//  6/1/17  //  Commentary

Yesterday, Dylan Scott and Sarah Kliff at Vox got their hands on a leaked version of a draft rule from HHS that, if adopted, would make it much easier for employers to drop contraception coverage for their employees. The rule is under review at the Office of Management and Budget; it could be approved any day.

Whatever the merits of the draft rule, I’m baffled by a procedural move. It’s styled an “interim final rule,” which means that it will take effect the moment it’s published. And, as David Anderson has explained, it’ll only take a hot minute for employers who wish to take advantage of the expanded accommodation to adjust their offerings. So if you’re thinking about getting LARC (that is, long-acting reversible contraception), now might be a good time to do so.

The problem is that the Administrative Procedure Act requires new legislative rules to go through notice and comment before they’re adopted. It’s a cumbersome process, often taking a year or more, but it’s not optional. So what’s HHS’s justification for skipping notice and comment here?

_Records supplied_

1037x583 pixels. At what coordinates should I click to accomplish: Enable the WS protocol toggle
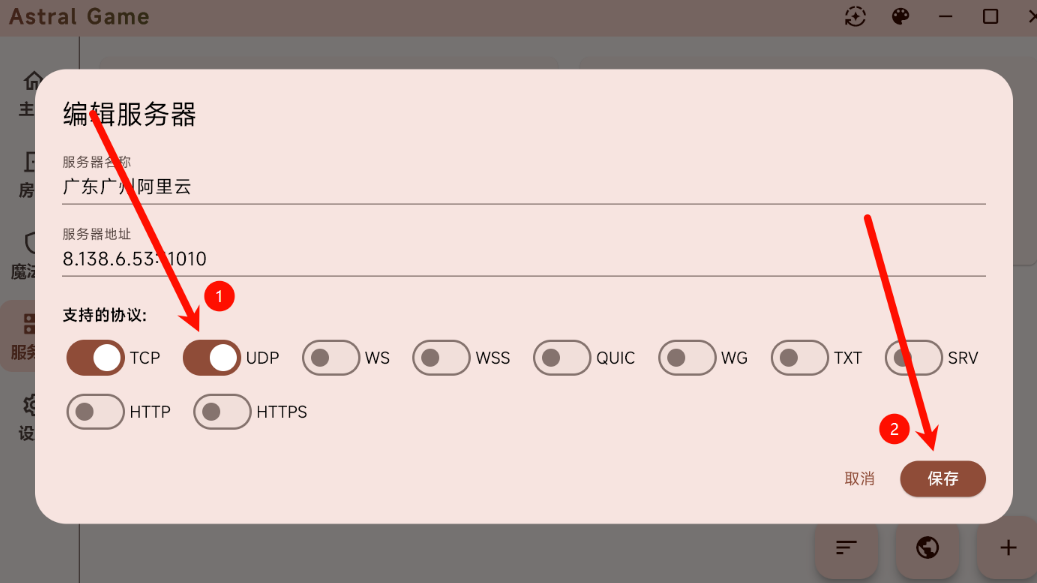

==

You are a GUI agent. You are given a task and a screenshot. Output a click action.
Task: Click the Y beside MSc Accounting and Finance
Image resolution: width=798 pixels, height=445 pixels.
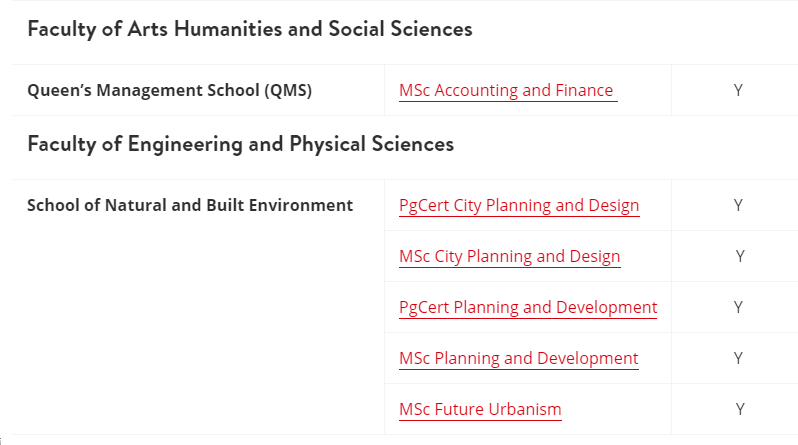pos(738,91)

_What is being asked_
Reproduce the commentary on the HHS draft contraception rule word for word, from its opening date line through its final question.

_Your response_
//  6/1/17  //  Commentary

Yesterday, Dylan Scott and Sarah Kliff at Vox got their hands on a leaked version of a draft rule from HHS that, if adopted, would make it much easier for employers to drop contraception coverage for their employees. The rule is under review at the Office of Management and Budget; it could be approved any day.

Whatever the merits of the draft rule, I’m baffled by a procedural move. It’s styled an “interim final rule,” which means that it will take effect the moment it’s published. And, as David Anderson has explained, it’ll only take a hot minute for employers who wish to take advantage of the expanded accommodation to adjust their offerings. So if you’re thinking about getting LARC (that is, long-acting reversible contraception), now might be a good time to do so.

The problem is that the Administrative Procedure Act requires new legislative rules to go through notice and comment before they’re adopted. It’s a cumbersome process, often taking a year or more, but it’s not optional. So what’s HHS’s justification for skipping notice and comment here?